London restaurants where diners got more than they bargained for
In the first in a series, we tell the stories of five restaurants in Central London where diners sadly got a little more than dinner. All bar Walton’s are still open.
The Spaghetti House siege
On the 28th September 1975, three gunmen led by a Nigerian named Franklin Davies attempted to rob the £13,000 takings at Knightsbridge’s Spagetti House. The robbery didn’t go to plan and nine staff were taken hostage and kept in the basement for six days. The gunmen claimed to represent the Black Liberation Army, a Black Panther splinter group, but this was never proven. Davies and his cohorts received long jail sentences.
The Carlton Tower drive-by
Earlier in 1975, on the 19th January, the Irish Republican Army fired shots into the Carlton Tower Hotel on Cadogan Place. Fortunately, a table by the window in the hotel’s restaurant, The Rib Room, was placed a right angle to the window and as a result the bullets passed between diners with no injuries.
The Scott’s shooting and bombing
Also in 1975, the notorious Balcombe Street gang, part of a six-man IRA Active Service Unit, both bombed and fired gunshots through the windows of Scott’s Oyster Bar in Mayfair’s Mount Street on separate occasions. On the 12th November, the bomb thrown through the restaurant’s window by the gang killed one person and injured fifteen others. The IRA unit returned and shot out the windows on the 6th December but having been spotted by two police officers, they were chased through the streets and a five-day siege commenced in Balcombe Street. In turn, each defendant was given a whole life tariff.
The Walton’s bombing
On the 18th November 1975, two diners were killed and another 23 injured when members of the IRA threw a bomb into Walton’s Restaurant in Walton Street. The building, on the corner of Draycott Avenue, became the first location of the Itsu sushi chain in 1997.

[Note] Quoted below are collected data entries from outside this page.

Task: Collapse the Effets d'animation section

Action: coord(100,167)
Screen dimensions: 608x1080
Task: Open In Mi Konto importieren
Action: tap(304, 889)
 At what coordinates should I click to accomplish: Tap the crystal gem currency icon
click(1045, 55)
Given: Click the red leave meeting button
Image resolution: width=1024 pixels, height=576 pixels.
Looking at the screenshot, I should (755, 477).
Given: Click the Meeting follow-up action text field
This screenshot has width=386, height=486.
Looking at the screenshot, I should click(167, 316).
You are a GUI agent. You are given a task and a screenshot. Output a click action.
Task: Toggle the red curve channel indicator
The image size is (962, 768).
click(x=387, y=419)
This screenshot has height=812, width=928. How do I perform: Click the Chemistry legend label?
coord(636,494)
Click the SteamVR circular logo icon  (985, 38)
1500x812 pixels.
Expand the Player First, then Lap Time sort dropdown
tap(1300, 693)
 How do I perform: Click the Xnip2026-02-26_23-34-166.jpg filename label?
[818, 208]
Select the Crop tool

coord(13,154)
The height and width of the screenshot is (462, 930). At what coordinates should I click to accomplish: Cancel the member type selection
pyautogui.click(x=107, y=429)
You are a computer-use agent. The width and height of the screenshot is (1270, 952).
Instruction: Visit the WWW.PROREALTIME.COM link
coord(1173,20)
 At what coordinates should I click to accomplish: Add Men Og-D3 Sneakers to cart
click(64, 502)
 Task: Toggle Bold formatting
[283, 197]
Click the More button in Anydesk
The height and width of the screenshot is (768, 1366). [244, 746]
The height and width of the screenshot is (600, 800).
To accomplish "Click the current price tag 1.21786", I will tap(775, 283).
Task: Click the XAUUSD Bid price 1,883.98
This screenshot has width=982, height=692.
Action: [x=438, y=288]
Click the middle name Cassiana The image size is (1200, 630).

The Harry Morgan’s shooting
More recently, in 2009, a gunman with two pistols chased a man into the New York deli style Harry Morgan’s restaurant in St John’s Wood High Street and fired several times. Diners, who numbered the BBC’s chief economics correspondent Hugh Pym and former S Club singer Rachel Stevens, hid under the tables. Two people were injured and the restaurant reopened a month later after redecoration and revisions to the menu.